CHURCHILL'S FIRST WAR

Young Winston at War with the Afghans

by Con Coughlin

Pub Date: Jan. 28th, 2014
ISBN: 978-1-250-04304-7
Publisher: Dunne/St. Martin's

Daily Telegraph executive foreign editor Coughlin (Khomeini's Ghost: The Iranian Revolution and the Rise of Militant Islam, 2009, etc.) infuses many of the celebrated traits of Winston Churchill (1874–1965) with a charming naïveté as he set out as a young man to reclaim his family’s good name.

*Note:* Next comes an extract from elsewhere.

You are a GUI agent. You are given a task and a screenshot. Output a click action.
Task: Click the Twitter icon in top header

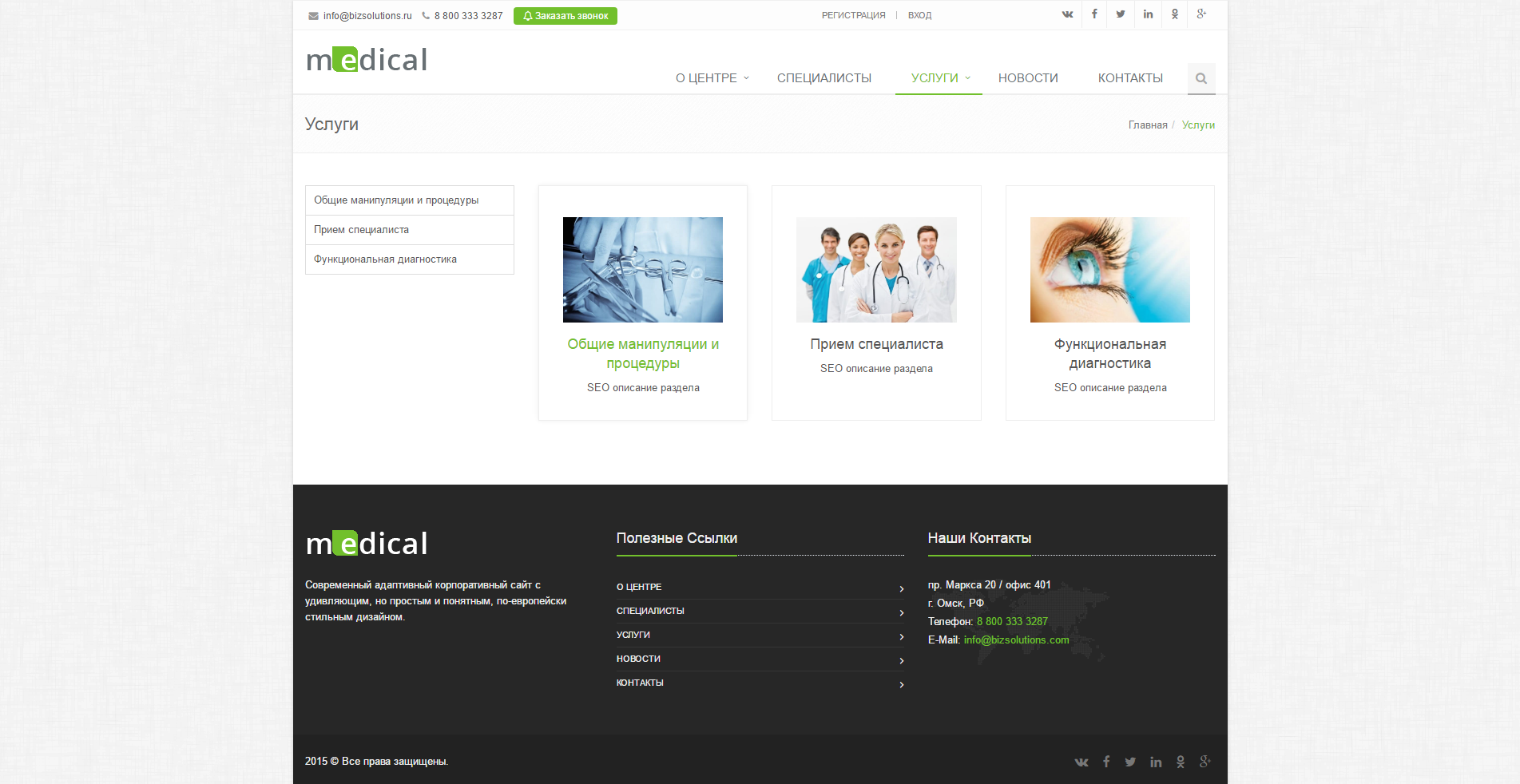(1121, 14)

Churchill’s determination to become a soldier played out against the illustrious legend of his distinguished grandfather, the first Duke of Marlborough, and the disgrace of his own father’s tarnished reputation as a hotheaded Tory statesman. As a boy, Churchill was obsessed with his collection of toy soldiers lined up in correct formation; he gleaned that “proving personal courage on the field of battle was a prerequisite for the pursuit of a career in politics.” Getting into the Royal Military College, Sandhurst, on the third try did not win his father’s approval, yet joining the cavalry proved his greatest joy. In choosing the elite 4th Queen’s Own Hussars, he got a smart uniform and a commanding officer, Col. John Brabazon, who agreed to take on young Winston as a favor to his well-connected mother. Coughlin’s bifurcated work moves between a winning biography of Churchill and a tortured catalog of Afghan history led by the precursors to the Taliban. Allied with his spendthrift mother to advance his career, Churchill tried to figure out how to achieve personal glory as quickly as possible, first in Cuba, then India. While his service with the Malakand Field Force quelling tribal resentment that erupted over the arbitrary Durand Line only lasted six weeks, his dispatches about the campaign published in the Daily Telegraph were remarkable and made his name as “knight of pen and sword.” Current soldiers in Afghanistan still read Churchill’s thoughtful account of civilization and tribal intractability.

An absorbing youthful biography and a messy history lesson that holds eerie pertinence today.